Safe Haskell	None
Language	Haskell2010

Data.Profunctor.Cocartesian.Free

Contents

The free Cocartesian profunctors
- Distributive Cartesian on FreeCocartesian p
Newtype wrapper
Utility functions handling product (,) and coproduct Either of

Synopsis

data FreeCocartesian (p :: Type -> Type -> Type) a b
- = Neutral (a -> Void)
- | Cons (Day Either p (FreeCocartesian p) a b)
liftF :: p a b -> FreeCocartesian p a b
foldFree :: forall (q :: Type -> Type -> Type) (p :: Type -> Type -> Type). Cocartesian q => (p :-> q) -> FreeCocartesian p :-> q
emptyF :: forall (p :: Type -> Type -> Type) b. FreeCocartesian p Void b
sumF :: forall (p :: Type -> Type -> Type) a b a' b'. FreeCocartesian p a b -> FreeCocartesian p a' b' -> FreeCocartesian p (Either a a') (Either b b')
multF :: forall (p :: Type -> Type -> Type) (q :: Type -> Type -> Type) (r :: Type -> Type -> Type) a b a' b'. ProductOp p q r -> FreeCocartesian p a b -> FreeCocartesian q a' b' -> FreeCocartesian r (a, a') (b, b')
newtype ForgetCocartesian (p :: Type -> Type -> Type) a b = ForgetCocartesian {
- recallCocartesian :: p a b
}
assocEither :: Either (Either a b) c -> Either a (Either b c)
unassocEither :: Either a (Either b c) -> Either (Either a b) c
distL :: (a, Either b1 b2) -> Either (a, b1) (a, b2)
undistL :: Either (a, b1) (a, b2) -> (a, Either b1 b2)
distR :: (Either a1 a2, b) -> Either (a1, b) (a2, b)
undistR :: Either (a1, b) (a2, b) -> (Either a1 a2, b)

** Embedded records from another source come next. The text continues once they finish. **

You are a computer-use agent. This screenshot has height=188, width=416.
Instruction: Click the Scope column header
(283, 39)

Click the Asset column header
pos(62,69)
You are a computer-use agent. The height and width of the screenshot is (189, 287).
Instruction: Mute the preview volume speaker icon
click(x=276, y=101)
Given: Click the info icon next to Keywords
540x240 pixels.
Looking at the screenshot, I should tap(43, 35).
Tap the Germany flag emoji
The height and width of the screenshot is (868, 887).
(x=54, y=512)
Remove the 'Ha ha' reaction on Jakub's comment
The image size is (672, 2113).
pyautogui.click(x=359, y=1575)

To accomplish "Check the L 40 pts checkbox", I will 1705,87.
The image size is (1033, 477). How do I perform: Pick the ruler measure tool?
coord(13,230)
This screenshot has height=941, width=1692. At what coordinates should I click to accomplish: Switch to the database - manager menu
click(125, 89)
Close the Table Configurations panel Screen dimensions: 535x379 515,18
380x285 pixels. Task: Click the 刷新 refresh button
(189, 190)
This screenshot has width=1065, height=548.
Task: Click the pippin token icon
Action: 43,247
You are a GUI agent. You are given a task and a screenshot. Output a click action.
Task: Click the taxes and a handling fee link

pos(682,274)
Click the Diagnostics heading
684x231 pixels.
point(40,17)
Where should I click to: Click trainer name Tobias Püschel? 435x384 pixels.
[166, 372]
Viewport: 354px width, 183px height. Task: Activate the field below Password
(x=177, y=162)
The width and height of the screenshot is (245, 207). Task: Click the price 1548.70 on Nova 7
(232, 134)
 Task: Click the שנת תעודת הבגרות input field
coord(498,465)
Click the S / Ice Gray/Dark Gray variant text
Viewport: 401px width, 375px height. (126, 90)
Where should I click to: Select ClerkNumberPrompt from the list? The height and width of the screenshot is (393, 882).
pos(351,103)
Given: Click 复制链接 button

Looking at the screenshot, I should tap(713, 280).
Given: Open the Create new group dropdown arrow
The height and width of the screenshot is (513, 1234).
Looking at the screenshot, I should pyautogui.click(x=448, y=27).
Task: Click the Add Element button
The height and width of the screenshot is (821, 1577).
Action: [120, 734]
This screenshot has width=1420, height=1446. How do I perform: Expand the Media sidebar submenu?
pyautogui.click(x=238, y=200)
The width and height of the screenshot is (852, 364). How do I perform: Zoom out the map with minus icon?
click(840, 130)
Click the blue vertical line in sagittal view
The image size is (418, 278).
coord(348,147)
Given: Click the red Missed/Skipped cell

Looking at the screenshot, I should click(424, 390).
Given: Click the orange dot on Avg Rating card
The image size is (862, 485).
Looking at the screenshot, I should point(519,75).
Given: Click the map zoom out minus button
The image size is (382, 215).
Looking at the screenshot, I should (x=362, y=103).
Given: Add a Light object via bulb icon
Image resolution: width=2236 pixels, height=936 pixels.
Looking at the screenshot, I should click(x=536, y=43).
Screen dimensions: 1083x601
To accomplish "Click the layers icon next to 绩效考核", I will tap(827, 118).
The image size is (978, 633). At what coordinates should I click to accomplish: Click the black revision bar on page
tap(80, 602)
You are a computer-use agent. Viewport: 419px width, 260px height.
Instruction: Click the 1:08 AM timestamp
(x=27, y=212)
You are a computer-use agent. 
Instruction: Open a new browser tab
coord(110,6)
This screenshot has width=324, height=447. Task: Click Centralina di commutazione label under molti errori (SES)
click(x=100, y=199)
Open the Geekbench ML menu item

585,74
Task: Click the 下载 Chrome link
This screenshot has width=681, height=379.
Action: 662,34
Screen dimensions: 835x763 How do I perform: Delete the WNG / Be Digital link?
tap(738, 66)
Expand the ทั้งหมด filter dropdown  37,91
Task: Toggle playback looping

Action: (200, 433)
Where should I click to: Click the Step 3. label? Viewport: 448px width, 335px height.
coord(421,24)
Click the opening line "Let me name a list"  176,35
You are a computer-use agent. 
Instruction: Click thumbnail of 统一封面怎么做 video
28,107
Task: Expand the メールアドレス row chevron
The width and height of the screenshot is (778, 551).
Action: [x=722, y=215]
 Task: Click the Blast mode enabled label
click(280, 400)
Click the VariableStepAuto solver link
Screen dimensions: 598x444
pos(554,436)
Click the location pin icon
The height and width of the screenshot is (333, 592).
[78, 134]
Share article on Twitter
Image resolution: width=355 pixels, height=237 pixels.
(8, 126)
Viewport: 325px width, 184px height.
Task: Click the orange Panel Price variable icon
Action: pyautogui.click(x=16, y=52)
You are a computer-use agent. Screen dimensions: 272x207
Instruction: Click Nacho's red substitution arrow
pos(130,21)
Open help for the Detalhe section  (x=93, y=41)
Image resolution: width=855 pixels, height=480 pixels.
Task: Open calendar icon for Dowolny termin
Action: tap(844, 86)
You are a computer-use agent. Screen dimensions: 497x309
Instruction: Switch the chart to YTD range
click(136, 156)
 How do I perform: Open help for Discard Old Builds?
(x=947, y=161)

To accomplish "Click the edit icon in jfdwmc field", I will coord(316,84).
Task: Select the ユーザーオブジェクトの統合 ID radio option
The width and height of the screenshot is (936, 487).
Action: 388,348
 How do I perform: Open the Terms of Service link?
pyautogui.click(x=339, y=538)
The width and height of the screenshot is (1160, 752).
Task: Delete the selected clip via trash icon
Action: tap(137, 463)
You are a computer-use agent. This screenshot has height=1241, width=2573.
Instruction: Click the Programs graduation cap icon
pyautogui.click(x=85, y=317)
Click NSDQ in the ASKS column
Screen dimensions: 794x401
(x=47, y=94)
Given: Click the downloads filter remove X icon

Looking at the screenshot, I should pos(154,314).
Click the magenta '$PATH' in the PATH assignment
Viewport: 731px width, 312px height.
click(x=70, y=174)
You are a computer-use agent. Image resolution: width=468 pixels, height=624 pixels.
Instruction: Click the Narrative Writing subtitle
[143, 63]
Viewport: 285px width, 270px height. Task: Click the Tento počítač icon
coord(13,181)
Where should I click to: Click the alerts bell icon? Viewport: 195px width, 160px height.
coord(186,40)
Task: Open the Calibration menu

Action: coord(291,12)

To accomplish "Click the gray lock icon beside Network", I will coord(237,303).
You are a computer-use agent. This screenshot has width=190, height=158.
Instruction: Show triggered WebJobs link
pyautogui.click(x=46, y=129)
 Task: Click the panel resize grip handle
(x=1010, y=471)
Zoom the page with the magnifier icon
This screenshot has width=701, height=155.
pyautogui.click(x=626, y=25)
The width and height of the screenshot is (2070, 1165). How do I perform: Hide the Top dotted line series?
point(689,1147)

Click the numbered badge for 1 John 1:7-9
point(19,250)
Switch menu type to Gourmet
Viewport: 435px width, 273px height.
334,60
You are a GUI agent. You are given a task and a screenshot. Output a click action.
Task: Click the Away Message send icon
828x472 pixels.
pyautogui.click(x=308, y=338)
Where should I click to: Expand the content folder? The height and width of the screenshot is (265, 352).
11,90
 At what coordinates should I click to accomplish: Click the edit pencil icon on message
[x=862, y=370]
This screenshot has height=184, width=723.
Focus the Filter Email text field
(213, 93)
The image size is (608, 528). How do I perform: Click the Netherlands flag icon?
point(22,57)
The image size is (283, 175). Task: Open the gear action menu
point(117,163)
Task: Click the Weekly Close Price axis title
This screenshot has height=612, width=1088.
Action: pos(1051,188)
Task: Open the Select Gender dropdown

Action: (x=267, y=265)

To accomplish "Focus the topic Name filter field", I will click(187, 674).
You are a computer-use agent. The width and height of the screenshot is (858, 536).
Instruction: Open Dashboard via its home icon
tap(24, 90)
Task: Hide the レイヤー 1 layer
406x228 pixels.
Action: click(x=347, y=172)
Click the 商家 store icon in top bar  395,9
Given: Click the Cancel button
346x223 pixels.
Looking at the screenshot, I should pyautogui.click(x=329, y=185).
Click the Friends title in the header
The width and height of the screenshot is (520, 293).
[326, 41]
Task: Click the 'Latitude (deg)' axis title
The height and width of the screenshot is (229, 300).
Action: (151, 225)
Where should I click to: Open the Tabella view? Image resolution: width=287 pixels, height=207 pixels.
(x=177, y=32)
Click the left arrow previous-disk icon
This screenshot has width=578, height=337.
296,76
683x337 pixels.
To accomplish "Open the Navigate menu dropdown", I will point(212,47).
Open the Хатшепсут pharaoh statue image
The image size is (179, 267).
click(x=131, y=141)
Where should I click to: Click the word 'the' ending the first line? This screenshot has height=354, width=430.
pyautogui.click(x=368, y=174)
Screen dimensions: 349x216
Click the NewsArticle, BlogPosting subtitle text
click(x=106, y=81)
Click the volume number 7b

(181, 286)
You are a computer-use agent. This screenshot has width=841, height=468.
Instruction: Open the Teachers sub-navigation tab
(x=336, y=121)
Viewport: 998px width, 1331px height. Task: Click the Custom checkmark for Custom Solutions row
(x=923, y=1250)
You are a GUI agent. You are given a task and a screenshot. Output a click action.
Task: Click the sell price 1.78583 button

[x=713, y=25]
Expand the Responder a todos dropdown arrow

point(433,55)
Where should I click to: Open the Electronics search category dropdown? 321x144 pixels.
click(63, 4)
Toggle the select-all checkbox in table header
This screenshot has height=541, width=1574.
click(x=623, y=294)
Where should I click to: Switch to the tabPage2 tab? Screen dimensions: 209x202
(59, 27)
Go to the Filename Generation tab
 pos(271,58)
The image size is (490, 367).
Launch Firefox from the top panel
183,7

The free `Cocartesian` profunctors

data FreeCocartesian (p :: Type -> Type -> Type) a b Source #

Free Cocartesian profunctor is FreeMonoidal profunctor with respect to Either.

Caution about `Cartesian` instance

Note that FreeCocartesian p have an instance of Cartesian, by distributing product on sums to sum of products of individual profunctors. When it is desirable to disable Cartesian instance of FreeCocartesian p, use ForgetCartesian to ignore Cartesian instance of p.

Because there are some profunctors which are both Cartesian and Cocartesian but do not satisfy distributive laws, using FreeCocartesian with such profunctors might cause a surprising behavior.

For example, Joker [] is not distributive, as Alternative [] is not distributive as shown below.

>>> import Control.Applicative
>>> let x = [id, id]
>>> let y = [1]; z = [2]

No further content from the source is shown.